Three questions have probably crossed the minds of most organizational leaders lately:
- Are there any readily available levers that could help drive better employee retention outcomes?
- How are return-to-work policies and plans being communicated to employees? What's working — and what isn't?
- Finally, for deeply fragmented workforces where touch is a matter of screen time, what does "employee engagement" even mean?
Answering these questions won't be easy, but we'll try to be brief. It's time for a deep dive into the soul of the workplace.
1. your most surprising retention lever: internal movement processes
Creating clear career pathways and opportunities for advancement is a proven strategy for retaining valuable talent. But everybody knows that.
Less widely known is just how far-reaching the consequences can be when an ambitious internal applicant decides to swing for the fences, goes for the opportunity — and gets rejected.
New research out of Cornell University has now identified a surprising link between internal job applications and retention outcomes. A few key takeaways:
- Internal job applicants who are rejected are nearly twice as likely to leave their companies than colleagues who either are promoted internally or don't apply for new jobs at all.
- How far those internal applicants advance in the process matters a great deal as well. Internal candidates who are rejected early in the job application process are the likeliest to leave.
- Interestingly, too, who ultimately gets the job also influences retention outcomes. Being passed over for a colleague — that is, for another internal candidate, not a candidate from outside the company — reduces the likelihood that rejected candidates leave by half.
Organizational leaders should obviously take stock of these three findings, and take action from there. Think critically about your own company's policies governing internal applicants, simply for starters. Does it make sense to allow anyone, across the entire organization, to interview and apply for any new job opportunity that comes along? Maybe not. Would it be better if there were some guardrails in place? Probably.
At the end of the day, internal advancement seems like attrition's polar opposite. And it can be. Just not if you mismanage it.

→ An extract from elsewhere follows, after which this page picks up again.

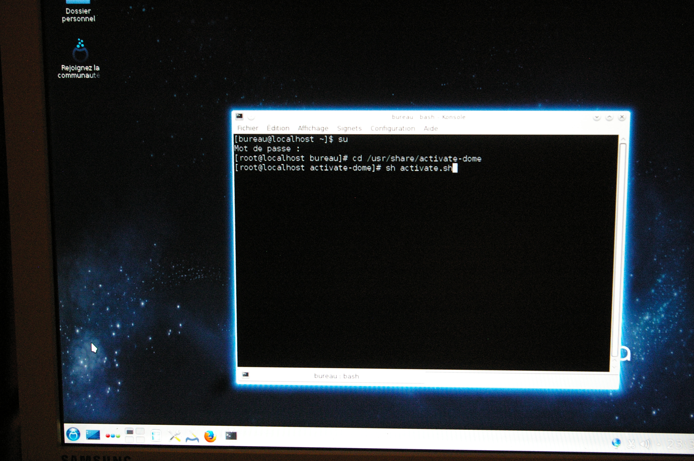Click the network globe tray icon
Screen dimensions: 694x461
[616, 442]
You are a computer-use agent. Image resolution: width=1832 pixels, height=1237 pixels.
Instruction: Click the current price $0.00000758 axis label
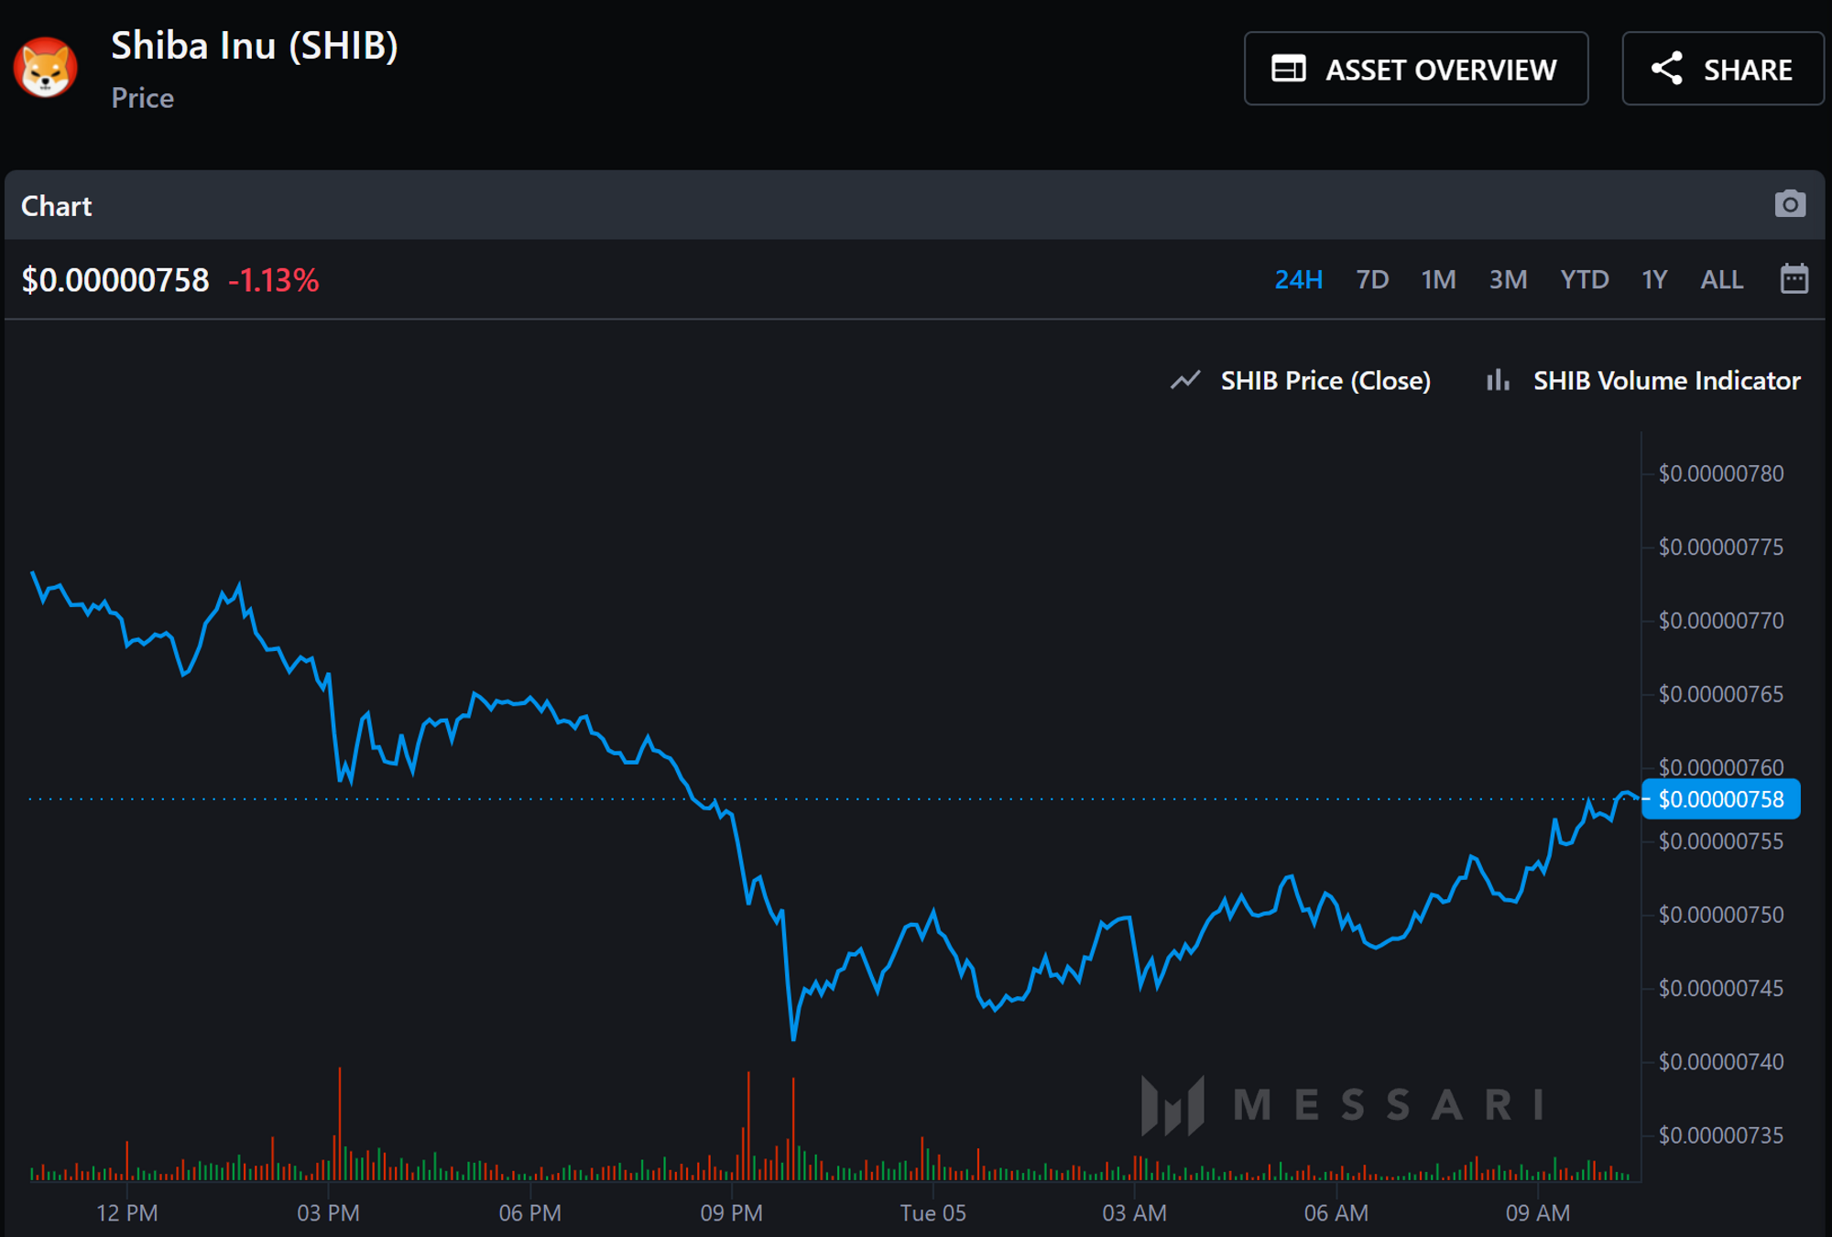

2. tread lightly when communicating your future vision
Eager to bring your whole team back to the office immediately? Sure, that might make sense for some businesses. Whichever course is right for you, however, there's also a broader point to bear in mind: At this point, no one knows what's going to come next from a public health standpoint, so your plans and strategies may change. Act accordingly.
At some organizations, unfortunately, it seems like leadership didn't get the memo. Facebook, Microsoft and Apple, for example, all publicly announced ostensibly "final" return-to-work game plans. All three have had to subsequently roll them back.
Others, meanwhile, are being even less, ahem, strategic. The following from WeWork CEO Sandeep Mathrani, for example, is worth quoting at length because it makes explicit assumptions that other rush-to-return leaders left unsaid: “Those who are uberly engaged with the company want to go to the office two-thirds of the time, at least. Those who are least engaged are very comfortable working from home.”
(As if Mathrani's WeWork doesn't have a horse in that race.)
This is patently wrong for several reasons, not least of which is that pandemic-era remote work actually increased overall productivity at most companies. People who wish to continue working from home could be your most valuable contributors, in other words, not the other way around, as Mathrani seems to be insinuating.
More importantly, while SARS-CoV-2 may be the underlying cause of our current collective uncertainty, there are other key factors at play here, too. For example, one survey found that not only are women more concerned about back-to-office plans than men, but that the leaders formulating those plans are by and large men. These two things aren't unrelated. And, of course, asymmetries like that one are tied to still broader asymmetries: That men are generally less affected by caregiving burdens than women, for example.
Finally, given that returning to the office has negatively impacted the mental health of roughly one in three employees, navigating this transition is something organizational leaders should be taking deeply, deeply seriously. A modified case of the “Sunday Scaries,” it is not.